• Task goal
Starting at the row that contains "has height=481, width=394." and continuing through the final row, rewrite those rows with "clock icon" swapped for "timer icon", leaving everything else unchanged.
::::
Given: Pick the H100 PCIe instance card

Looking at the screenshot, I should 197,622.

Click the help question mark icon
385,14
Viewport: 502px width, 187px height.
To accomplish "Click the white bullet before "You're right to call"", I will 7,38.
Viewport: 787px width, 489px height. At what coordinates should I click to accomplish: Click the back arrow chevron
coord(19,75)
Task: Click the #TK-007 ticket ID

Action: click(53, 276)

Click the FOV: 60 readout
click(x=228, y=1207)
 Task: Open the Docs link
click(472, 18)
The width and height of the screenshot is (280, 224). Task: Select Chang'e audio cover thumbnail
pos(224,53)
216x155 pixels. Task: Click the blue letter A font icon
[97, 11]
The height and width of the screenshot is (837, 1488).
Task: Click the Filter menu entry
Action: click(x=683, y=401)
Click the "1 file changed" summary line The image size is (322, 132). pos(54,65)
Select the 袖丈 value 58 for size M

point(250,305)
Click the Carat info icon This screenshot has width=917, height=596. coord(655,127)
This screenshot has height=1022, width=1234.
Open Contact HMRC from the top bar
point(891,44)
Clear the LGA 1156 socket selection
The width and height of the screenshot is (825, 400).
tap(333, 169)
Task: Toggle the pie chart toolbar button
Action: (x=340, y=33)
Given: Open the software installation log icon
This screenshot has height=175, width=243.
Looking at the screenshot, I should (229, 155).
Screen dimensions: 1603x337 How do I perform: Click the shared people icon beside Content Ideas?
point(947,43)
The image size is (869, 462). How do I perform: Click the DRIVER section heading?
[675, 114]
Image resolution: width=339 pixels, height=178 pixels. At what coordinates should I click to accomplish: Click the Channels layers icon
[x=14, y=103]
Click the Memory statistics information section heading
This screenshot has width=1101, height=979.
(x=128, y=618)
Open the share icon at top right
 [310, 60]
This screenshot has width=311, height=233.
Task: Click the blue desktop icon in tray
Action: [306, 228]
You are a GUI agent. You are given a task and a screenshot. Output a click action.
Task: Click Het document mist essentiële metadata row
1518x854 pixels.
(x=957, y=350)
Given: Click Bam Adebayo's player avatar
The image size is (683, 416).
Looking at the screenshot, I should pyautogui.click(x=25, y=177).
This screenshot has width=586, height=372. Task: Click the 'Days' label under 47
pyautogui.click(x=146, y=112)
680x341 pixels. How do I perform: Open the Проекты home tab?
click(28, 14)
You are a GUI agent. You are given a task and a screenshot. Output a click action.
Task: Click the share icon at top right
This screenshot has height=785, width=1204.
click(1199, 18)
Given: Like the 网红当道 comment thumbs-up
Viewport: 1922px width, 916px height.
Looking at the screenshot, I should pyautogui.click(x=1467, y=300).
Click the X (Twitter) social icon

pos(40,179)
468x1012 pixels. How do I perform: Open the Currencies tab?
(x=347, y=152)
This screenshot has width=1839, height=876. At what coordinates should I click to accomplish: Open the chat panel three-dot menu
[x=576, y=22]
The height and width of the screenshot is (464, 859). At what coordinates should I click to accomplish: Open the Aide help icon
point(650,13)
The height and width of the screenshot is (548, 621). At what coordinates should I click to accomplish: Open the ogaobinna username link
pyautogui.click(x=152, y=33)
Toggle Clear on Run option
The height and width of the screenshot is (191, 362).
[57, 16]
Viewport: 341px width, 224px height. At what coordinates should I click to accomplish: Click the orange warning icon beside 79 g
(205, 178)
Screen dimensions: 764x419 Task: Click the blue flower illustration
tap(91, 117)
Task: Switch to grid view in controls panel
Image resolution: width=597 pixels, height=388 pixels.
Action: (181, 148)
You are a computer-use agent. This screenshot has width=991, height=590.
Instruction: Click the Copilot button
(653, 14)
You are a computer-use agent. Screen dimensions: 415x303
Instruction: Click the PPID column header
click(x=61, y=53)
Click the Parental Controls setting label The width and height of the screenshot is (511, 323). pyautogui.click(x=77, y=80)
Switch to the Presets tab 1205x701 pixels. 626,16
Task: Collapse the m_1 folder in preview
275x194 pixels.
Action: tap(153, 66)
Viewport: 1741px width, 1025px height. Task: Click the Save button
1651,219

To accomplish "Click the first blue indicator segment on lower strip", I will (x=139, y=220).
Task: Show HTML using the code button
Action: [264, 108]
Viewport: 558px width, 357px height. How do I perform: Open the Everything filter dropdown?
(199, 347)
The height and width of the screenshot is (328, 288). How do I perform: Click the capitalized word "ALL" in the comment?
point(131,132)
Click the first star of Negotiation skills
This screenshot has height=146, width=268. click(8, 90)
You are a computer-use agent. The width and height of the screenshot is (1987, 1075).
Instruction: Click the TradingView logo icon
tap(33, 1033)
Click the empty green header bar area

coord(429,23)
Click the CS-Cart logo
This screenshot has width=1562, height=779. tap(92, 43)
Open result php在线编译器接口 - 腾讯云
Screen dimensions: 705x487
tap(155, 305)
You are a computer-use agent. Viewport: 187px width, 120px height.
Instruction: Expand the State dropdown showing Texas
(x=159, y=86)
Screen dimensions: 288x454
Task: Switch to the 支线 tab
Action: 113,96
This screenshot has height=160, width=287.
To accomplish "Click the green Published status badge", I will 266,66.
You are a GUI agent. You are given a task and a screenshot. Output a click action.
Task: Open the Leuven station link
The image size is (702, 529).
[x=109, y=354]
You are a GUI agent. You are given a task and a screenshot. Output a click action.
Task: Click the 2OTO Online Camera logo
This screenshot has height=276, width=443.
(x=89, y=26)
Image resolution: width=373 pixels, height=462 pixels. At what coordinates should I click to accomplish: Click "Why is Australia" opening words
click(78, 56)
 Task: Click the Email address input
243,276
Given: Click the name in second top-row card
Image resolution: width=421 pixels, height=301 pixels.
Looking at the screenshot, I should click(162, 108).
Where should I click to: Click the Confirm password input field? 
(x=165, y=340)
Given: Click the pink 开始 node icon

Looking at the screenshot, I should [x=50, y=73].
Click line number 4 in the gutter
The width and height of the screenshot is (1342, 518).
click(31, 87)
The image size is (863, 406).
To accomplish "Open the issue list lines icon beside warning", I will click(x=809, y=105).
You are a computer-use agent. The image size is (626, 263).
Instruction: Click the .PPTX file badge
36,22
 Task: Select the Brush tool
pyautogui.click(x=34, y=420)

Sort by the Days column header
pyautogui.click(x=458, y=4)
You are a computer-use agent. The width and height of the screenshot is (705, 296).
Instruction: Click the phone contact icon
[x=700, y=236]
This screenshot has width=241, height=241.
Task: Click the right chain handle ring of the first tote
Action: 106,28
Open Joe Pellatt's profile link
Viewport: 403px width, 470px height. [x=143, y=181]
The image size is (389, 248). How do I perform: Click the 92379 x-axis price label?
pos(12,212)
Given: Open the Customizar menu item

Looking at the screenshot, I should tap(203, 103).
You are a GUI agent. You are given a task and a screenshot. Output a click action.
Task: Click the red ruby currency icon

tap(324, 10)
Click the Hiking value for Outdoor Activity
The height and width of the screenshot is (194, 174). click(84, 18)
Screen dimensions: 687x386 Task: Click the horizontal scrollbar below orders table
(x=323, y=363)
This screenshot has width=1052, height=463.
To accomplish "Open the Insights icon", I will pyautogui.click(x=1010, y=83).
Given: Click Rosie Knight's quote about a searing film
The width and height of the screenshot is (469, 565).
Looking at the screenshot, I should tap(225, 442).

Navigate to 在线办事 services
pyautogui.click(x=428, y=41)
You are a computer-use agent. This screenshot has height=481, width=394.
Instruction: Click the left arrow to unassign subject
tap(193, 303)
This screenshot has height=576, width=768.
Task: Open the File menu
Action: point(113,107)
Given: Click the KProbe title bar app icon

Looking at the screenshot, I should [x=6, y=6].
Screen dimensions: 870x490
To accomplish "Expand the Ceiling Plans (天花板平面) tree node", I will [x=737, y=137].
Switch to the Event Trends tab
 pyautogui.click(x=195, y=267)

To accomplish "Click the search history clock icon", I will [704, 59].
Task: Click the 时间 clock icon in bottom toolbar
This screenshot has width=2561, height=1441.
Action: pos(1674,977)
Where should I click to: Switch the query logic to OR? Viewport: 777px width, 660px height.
::::
• Solution to the exercise
You are a computer-use agent. This screenshot has height=481, width=394.
Instruction: Click the left arrow to unassign subject
tap(193, 303)
This screenshot has height=576, width=768.
Task: Open the File menu
Action: point(113,107)
Given: Click the KProbe title bar app icon

Looking at the screenshot, I should [x=6, y=6].
Screen dimensions: 870x490
To accomplish "Expand the Ceiling Plans (天花板平面) tree node", I will [x=737, y=137].
Switch to the Event Trends tab
 pyautogui.click(x=195, y=267)

To accomplish "Click the search history timer icon", I will [704, 59].
Task: Click the 时间 timer icon in bottom toolbar
This screenshot has width=2561, height=1441.
Action: pos(1674,977)
Where should I click to: Switch the query logic to OR? Viewport: 777px width, 660px height.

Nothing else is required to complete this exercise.